Pictures are to be omitted; everything else in the data must be transcribed exactly.
------------------------------------------------
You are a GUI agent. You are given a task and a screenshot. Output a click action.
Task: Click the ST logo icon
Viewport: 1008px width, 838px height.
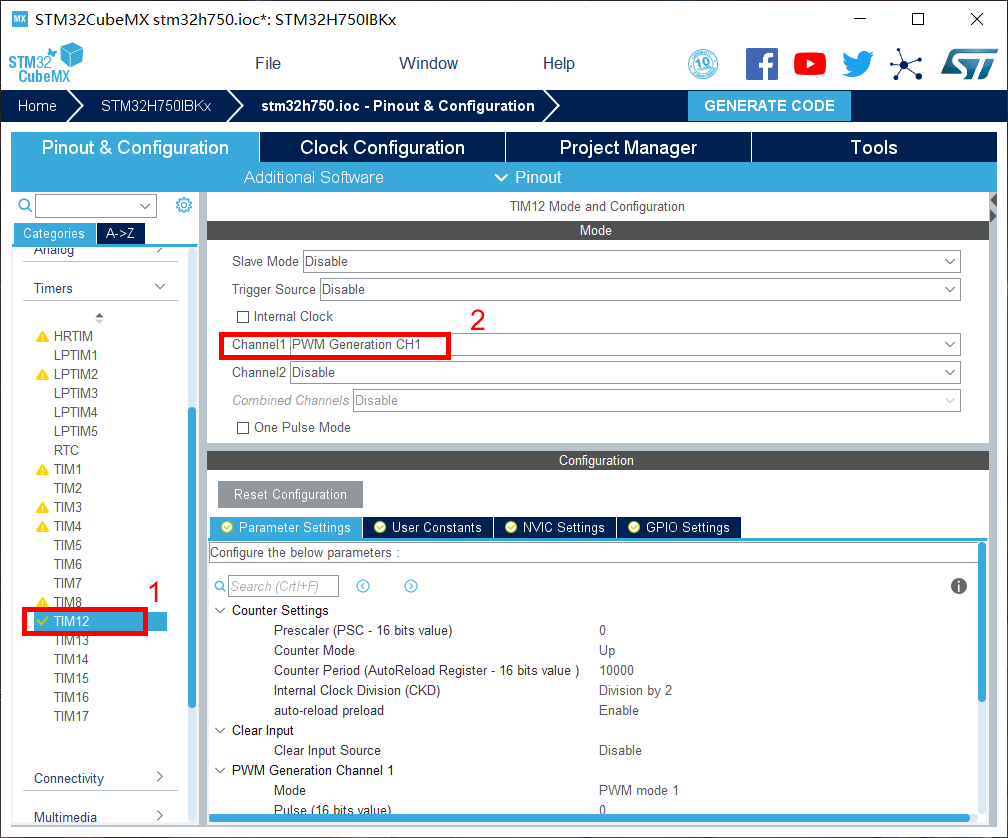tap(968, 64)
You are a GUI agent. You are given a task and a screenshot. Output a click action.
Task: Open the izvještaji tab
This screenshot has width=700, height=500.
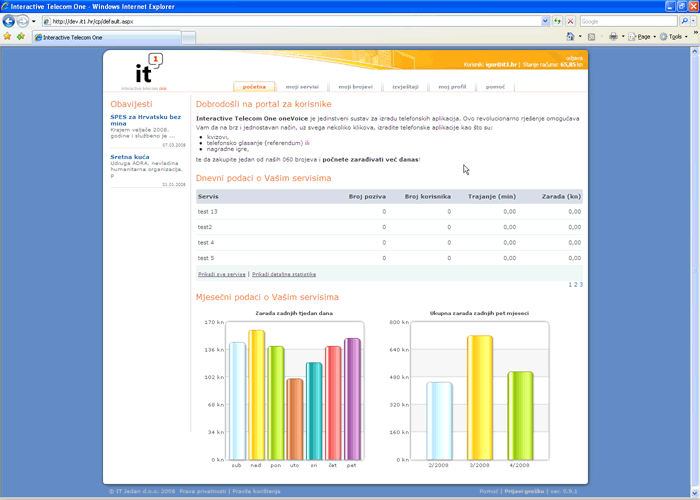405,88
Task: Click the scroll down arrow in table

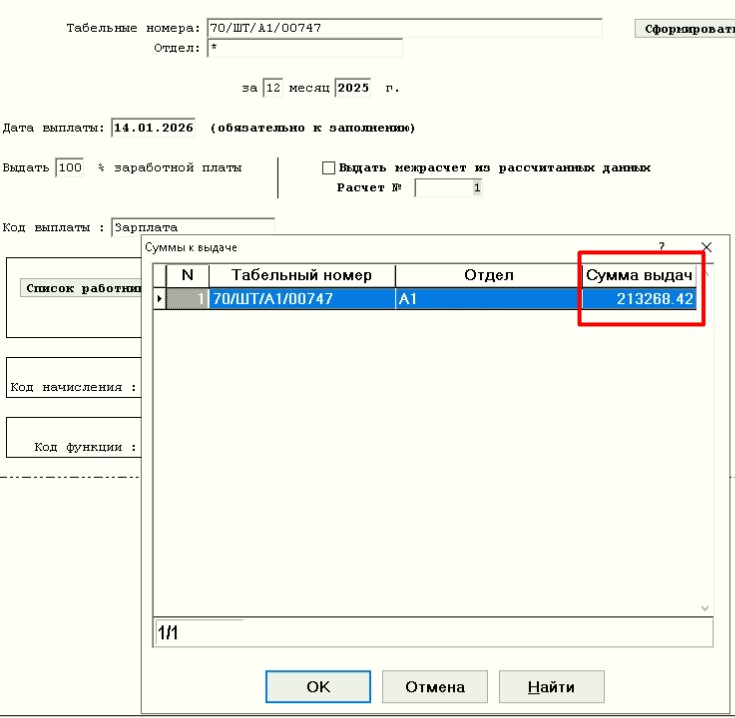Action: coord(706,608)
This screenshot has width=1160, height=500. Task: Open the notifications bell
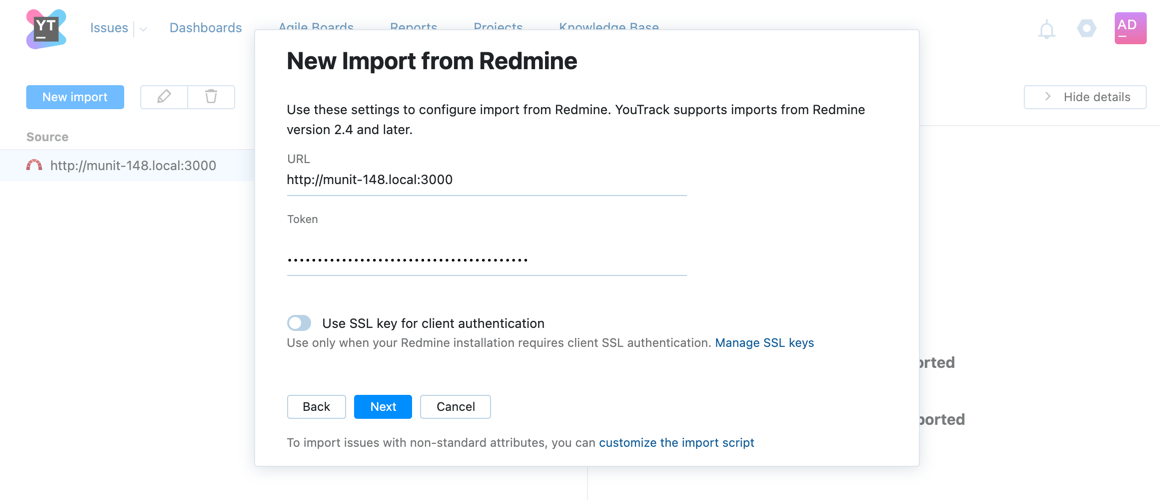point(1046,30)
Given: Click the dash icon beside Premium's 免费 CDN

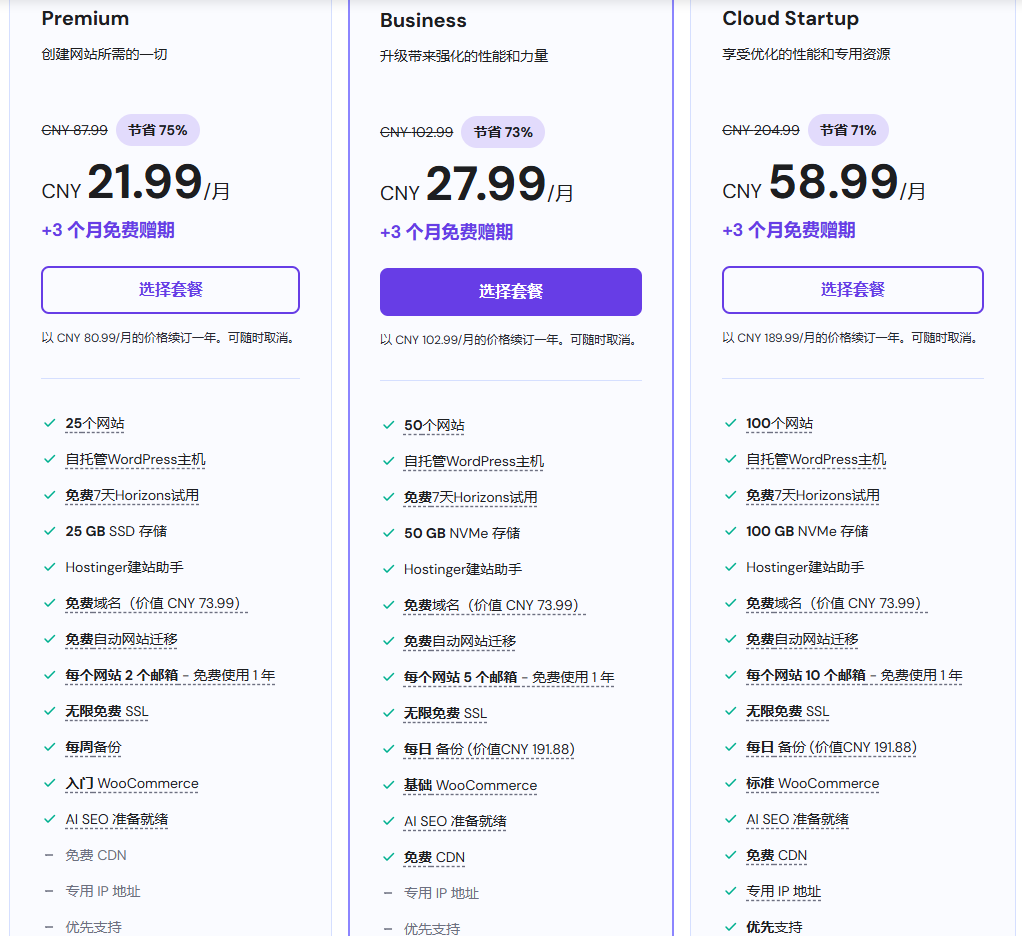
------------------------------------------------
## [RESPONSE]
You are a GUI agent. You are given a task and a screenshot. Output a click action.
Task: Click the ST logo icon
Viewport: 1008px width, 838px height.
tap(968, 64)
You are a GUI agent. You are given a task and a screenshot. Output a click action.
Task: Open the izvještaji tab
This screenshot has width=700, height=500.
405,88
Task: Click the scroll down arrow in table

Action: coord(706,608)
This screenshot has width=1160, height=500. Task: Open the notifications bell
point(1046,30)
Given: Click the dash icon beside Premium's 免费 CDN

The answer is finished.